● **Task objective**:
Please retype the entries, beginning at the line that contains "is (960, 720)." and stopping after the line that contains "(496, 366).", leaving the pictures out of your answer.

● **Input records**:
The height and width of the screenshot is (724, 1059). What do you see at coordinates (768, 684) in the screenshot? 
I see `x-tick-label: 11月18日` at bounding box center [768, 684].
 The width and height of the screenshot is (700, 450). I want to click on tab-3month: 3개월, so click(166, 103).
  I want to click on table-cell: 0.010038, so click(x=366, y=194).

...

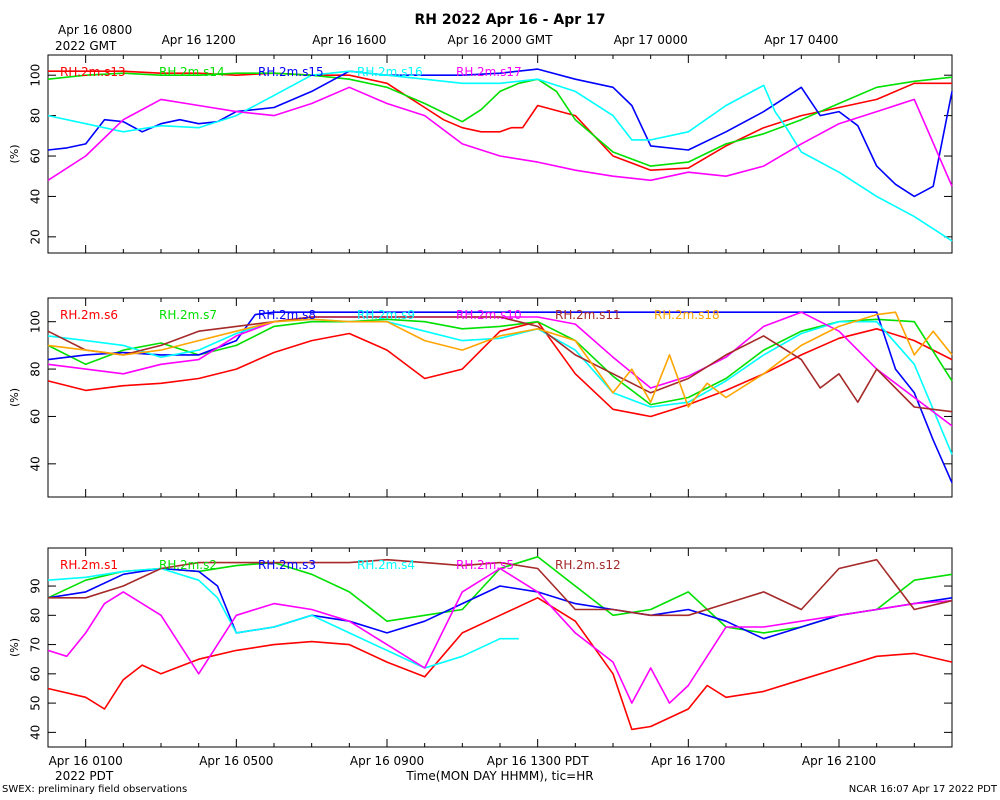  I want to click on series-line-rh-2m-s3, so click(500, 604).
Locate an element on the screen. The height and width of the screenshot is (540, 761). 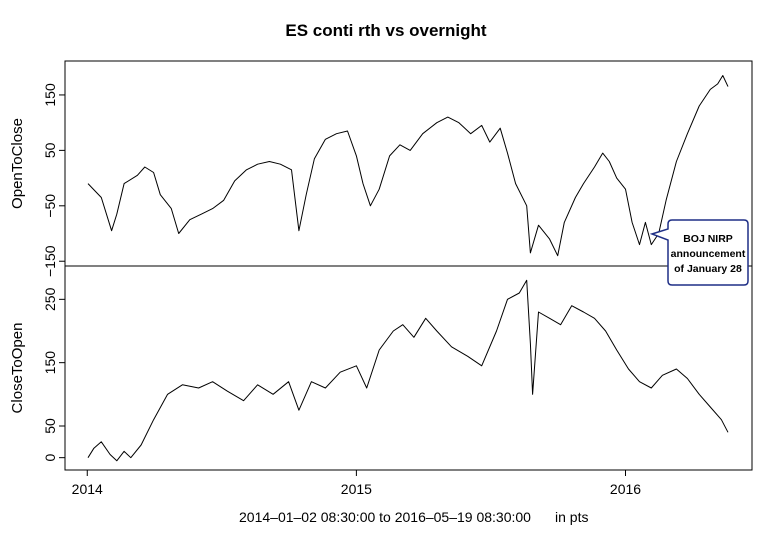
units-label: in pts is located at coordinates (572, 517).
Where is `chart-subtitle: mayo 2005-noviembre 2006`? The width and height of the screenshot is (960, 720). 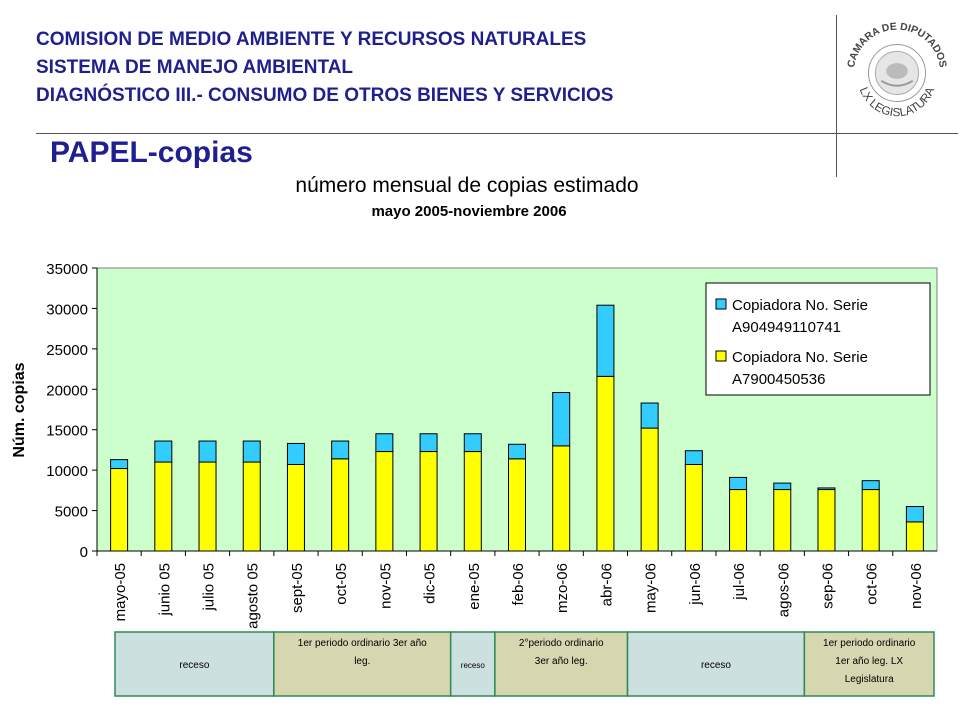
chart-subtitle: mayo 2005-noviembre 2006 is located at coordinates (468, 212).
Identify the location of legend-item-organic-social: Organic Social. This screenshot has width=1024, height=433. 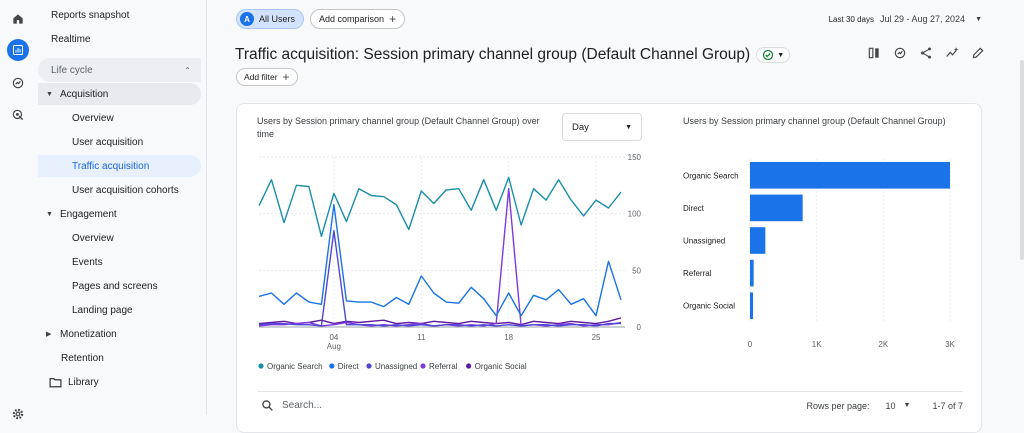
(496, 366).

● **Answer**:
Where is `chart-subtitle: mayo 2005-noviembre 2006`? The width and height of the screenshot is (960, 720). 
chart-subtitle: mayo 2005-noviembre 2006 is located at coordinates (468, 212).
Identify the location of legend-item-organic-social: Organic Social. This screenshot has width=1024, height=433. 
(496, 366).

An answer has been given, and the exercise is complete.